Ses eaux, à ce moment recouvertes de neige et de glace, viennent des vegas où, l’été, il est permis à Juan d’aller chasser le Guanaco avec son père, quelque part, beaucoup plus haut, en direction de la Laguna Diamante.

Une vision irréelle, hallucinante, saisit l’adolescent.

Le diable, oui, c’est assurément le diable qu’il voit, en bas, en face, sur l’autre rive, le visage un peu noir, le cuir du serre-tête par-dessus.

     
  Mendoza, novembre 2002
     
   
Une chambre d’hôpital, commune à trois patients. L’Argentine ne va pas bien, pays ruiné par une classe politique déconsidérée, aux seuls intérêts marchands. Le petit homme en face de moi s’appelle Juan Garcia. Depuis qu’en 2001 le Président Chirac lui a octroyé la légion d’honneur, on l’appelle Don Juan. Mais sa préoccupation est de se faire poser, demain, un stimulateur cardiaque. C’est ainsi que, pressé entre cet événement et mon agenda, je lui rends visite, dès mon arrivée à Mendoza, sur les conseils de Monica, mon hôtesse Franco‑Argentine.
     
   
 
Don Juan a quatre vingt six ans, et rien ne laisse paraître quelque souci de santé. L’œil est vif, le port altier, le cheveu dru est soigné, comme il convient au pays des tanguistas.
Il me conte alors les quelques instants qui ont marqué, pour la vie, ce jeune garçon qu’il était, il y a si longtemps, près de cette bergerie dominant le Rio Yaucha.
Henri Guillaumet, hallucinant et halluciné, le diable en personne, lui fait signe. Juan court chercher sa mère. Guillaumet crie quelques mots, assourdis par le bruit du torrent, et qui se perdent dans l’écho :
Aviado ooo oo o rrr rr r, perdido ooo oo o…
Madame Garcia, qui, chose exceptionnelle, avait entendu passer plusieurs avions dans les jours précédents, comprend de suite, et, surmontant un instant de crainte, va aider Guillaumet, qui s’était écroulé, à se relever et lui fait traverser le Yaucha à dos de mulet.
Don Juan poursuit : L’entrée dans la bergerie, Guillaumet assis à la table…. Un verre de lait de chèvre lui est tendu. Il le boit d’un trait. Il en redemande un, qu’il boit goulûment. Puis on lui tend un verre d’alcool fait maison.
 

Il le boit et tombe alors d’épuisement, endormi face contre la table….
La suite est connue… Les soins de madame Garcia tandis que monsieur Garcia va informer la police de San Carlo.
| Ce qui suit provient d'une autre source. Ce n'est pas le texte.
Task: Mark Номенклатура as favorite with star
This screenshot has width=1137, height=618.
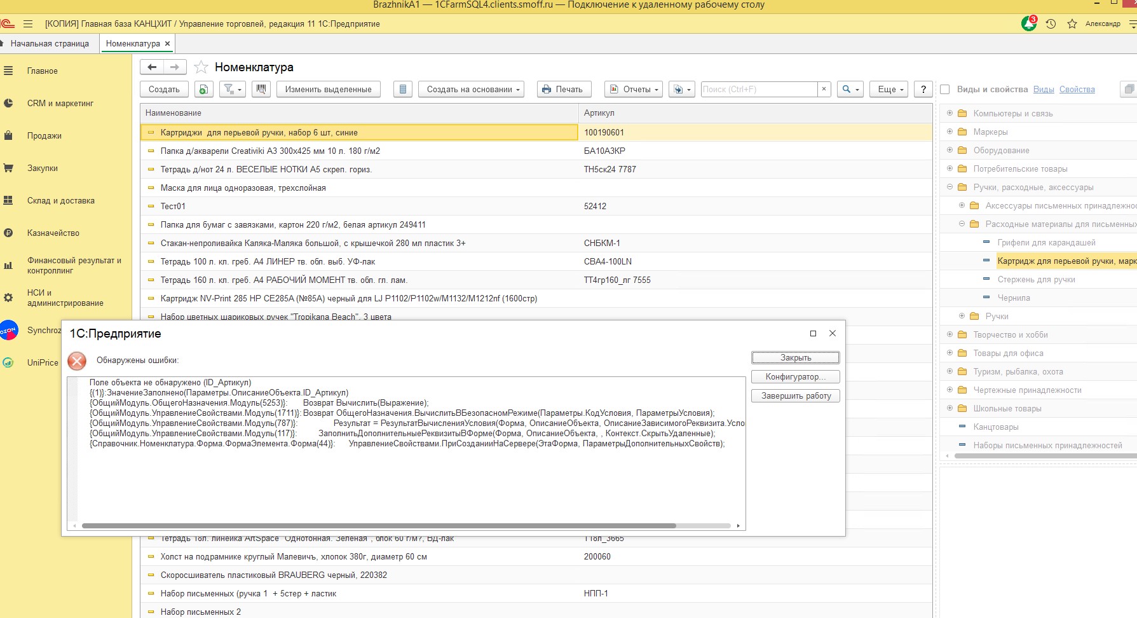Action: coord(201,67)
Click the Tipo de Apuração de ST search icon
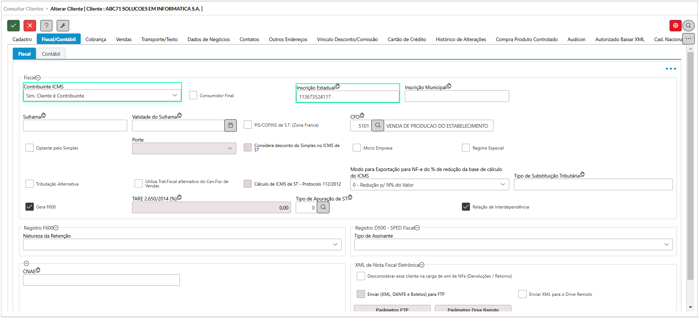 (x=323, y=207)
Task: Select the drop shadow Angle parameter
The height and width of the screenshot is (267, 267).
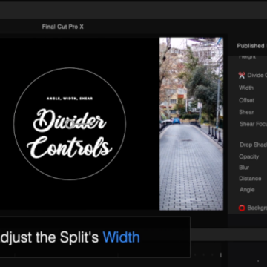Action: (x=247, y=190)
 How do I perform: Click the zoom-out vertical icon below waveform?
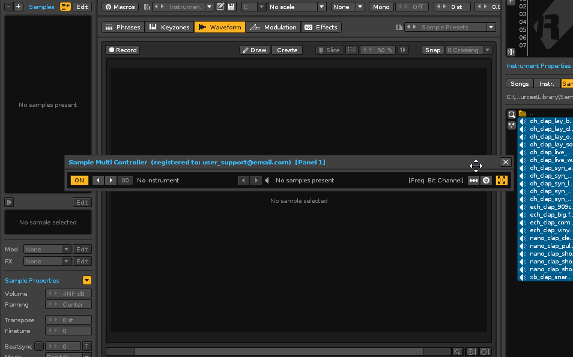pos(485,352)
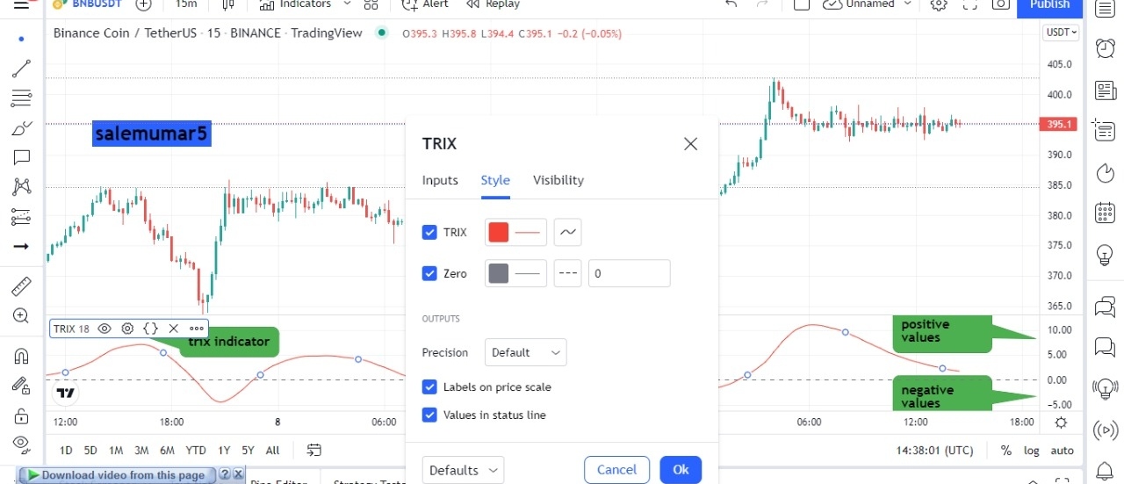1124x484 pixels.
Task: Click the Cancel button
Action: tap(616, 470)
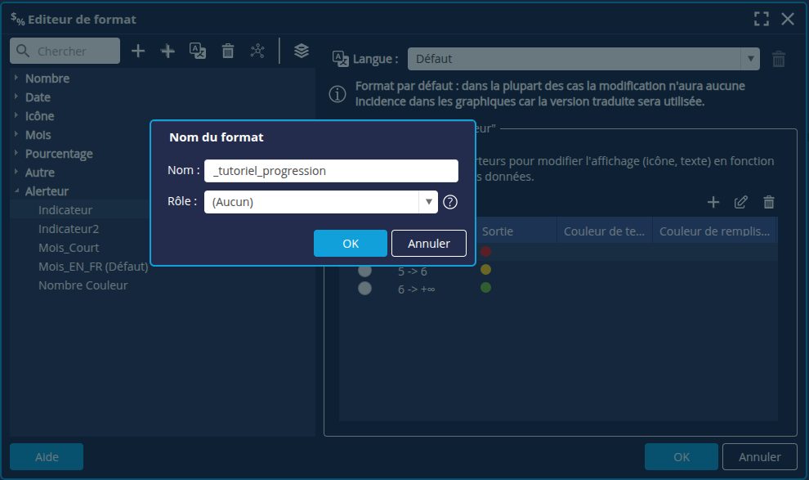Open the Langue dropdown set to Défaut

pos(583,59)
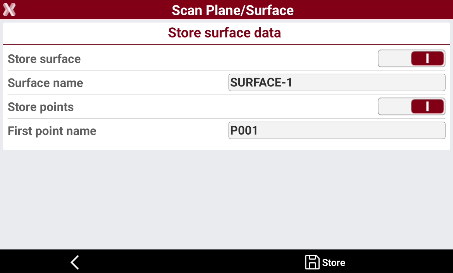Close the Scan Plane/Surface screen with X
Screen dimensions: 453x273
[x=9, y=10]
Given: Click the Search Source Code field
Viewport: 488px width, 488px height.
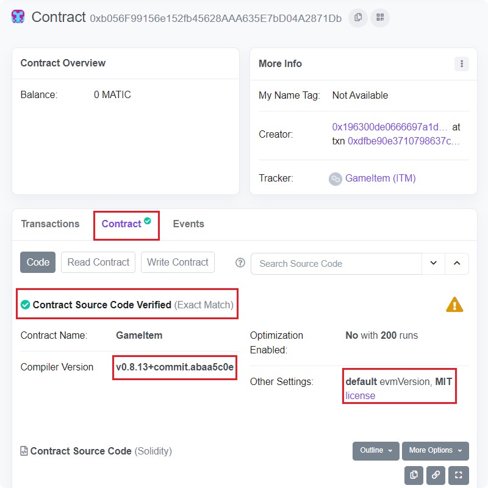Looking at the screenshot, I should point(336,264).
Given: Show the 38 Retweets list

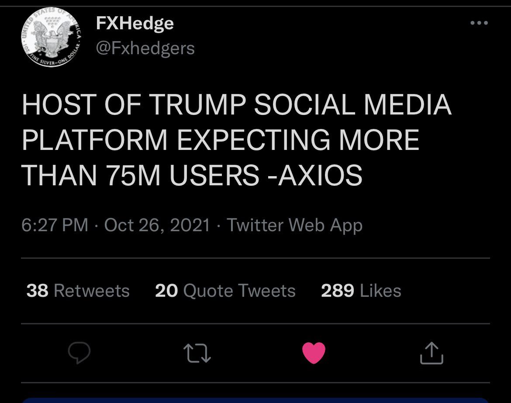Looking at the screenshot, I should [x=78, y=291].
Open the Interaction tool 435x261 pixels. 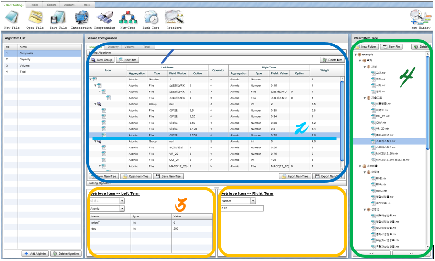point(81,18)
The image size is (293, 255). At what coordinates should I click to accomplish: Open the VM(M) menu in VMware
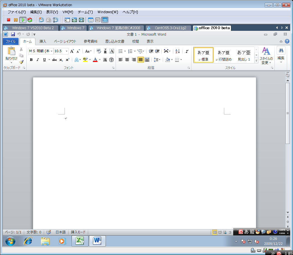tap(68, 12)
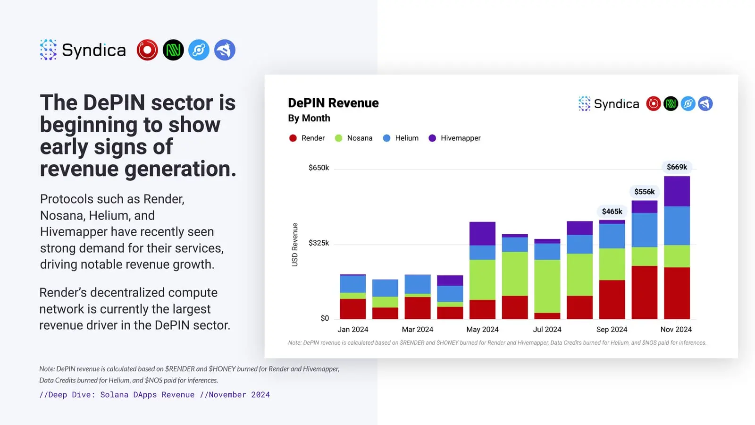Select the green Nosana icon in the top-left header
Viewport: 755px width, 425px height.
point(173,50)
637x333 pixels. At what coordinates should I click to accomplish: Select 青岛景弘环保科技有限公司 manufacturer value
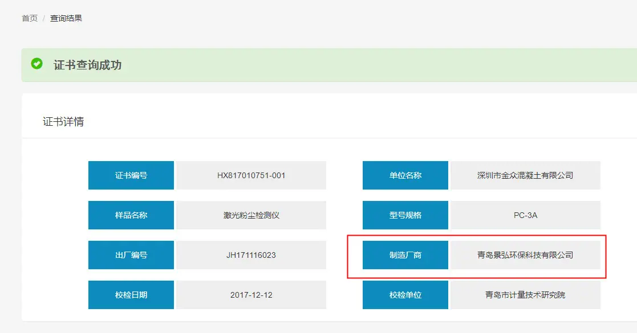(x=525, y=255)
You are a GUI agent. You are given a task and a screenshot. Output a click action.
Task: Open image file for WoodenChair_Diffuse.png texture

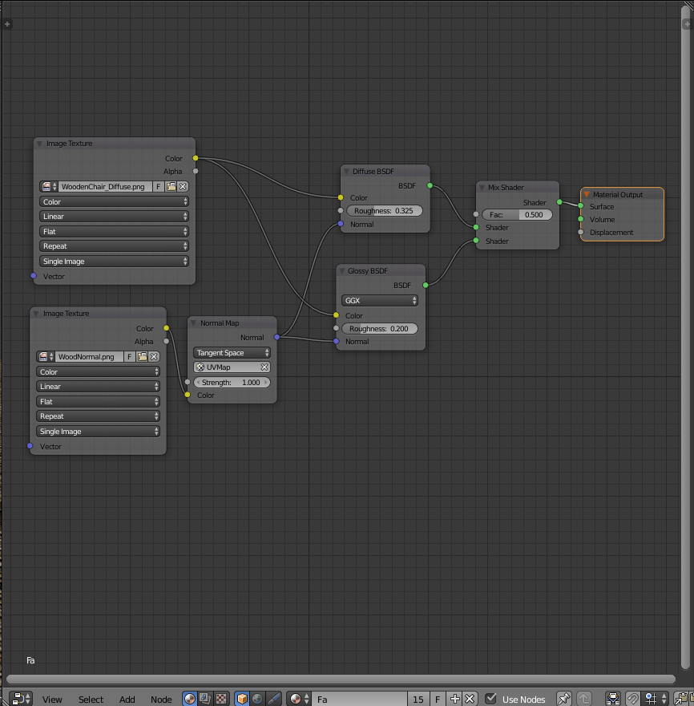pyautogui.click(x=171, y=186)
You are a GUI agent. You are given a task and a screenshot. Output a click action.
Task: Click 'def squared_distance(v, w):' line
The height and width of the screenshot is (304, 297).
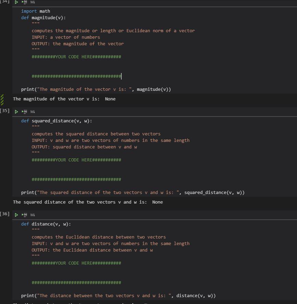point(56,121)
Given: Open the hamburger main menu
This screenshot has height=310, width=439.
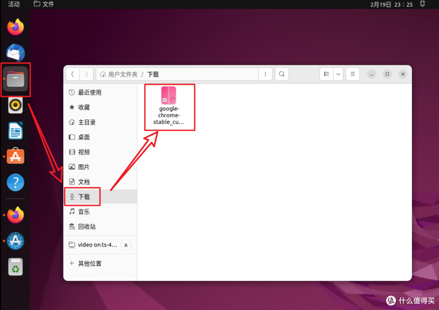Looking at the screenshot, I should pyautogui.click(x=352, y=74).
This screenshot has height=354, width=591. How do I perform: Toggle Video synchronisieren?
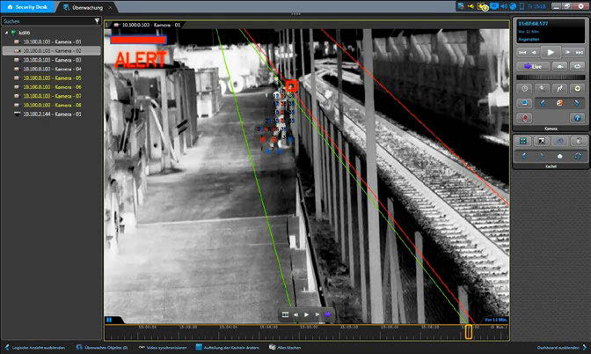[164, 348]
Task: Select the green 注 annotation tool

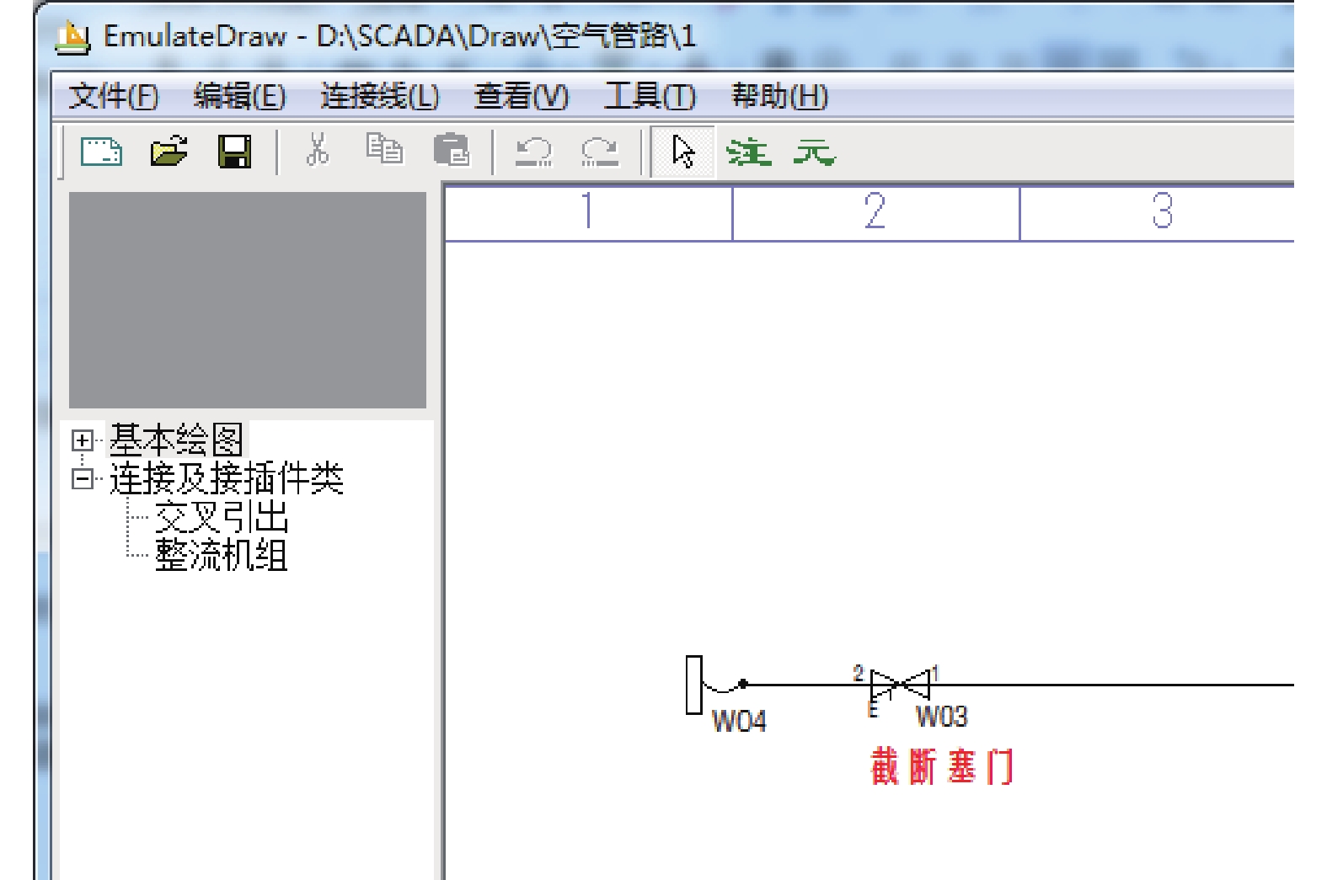Action: coord(748,153)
La nouvelle qui propage, à Mendoza, à Santiago, à Buenos Aires… et au-delà des océans.

«Guillaumet vivant !» s’est écrié un Argentin à l’adresse de Saint-Ex dans la salle du restaurant de l’hôtel Plaza de Mendoza… Et Saint-Ex qui saute dans un avion et vient se poser (et presque capoter !) dans un champ près de San Carlos. Guillaumet qui part de la bergerie à cheval (sur le chemin on lui rend son manteau d’aviateur dont, à épuisement, il s’était allégé et qu’il avait abandonné au bord du Yaucha. Il est déjà reprisé par les gauchos !).

Adieu Juan, merci pour l’émotion intacte que tu as su garder et que tu m’as transmise.
Quand je t’ai dit que j’allais partir demain sur le chemin de Guillaumet, ton œil s’est enflammé et tu m’as fait promettre de penser à toi à la vue du premier Guanaco… je n’y ai pas manqué.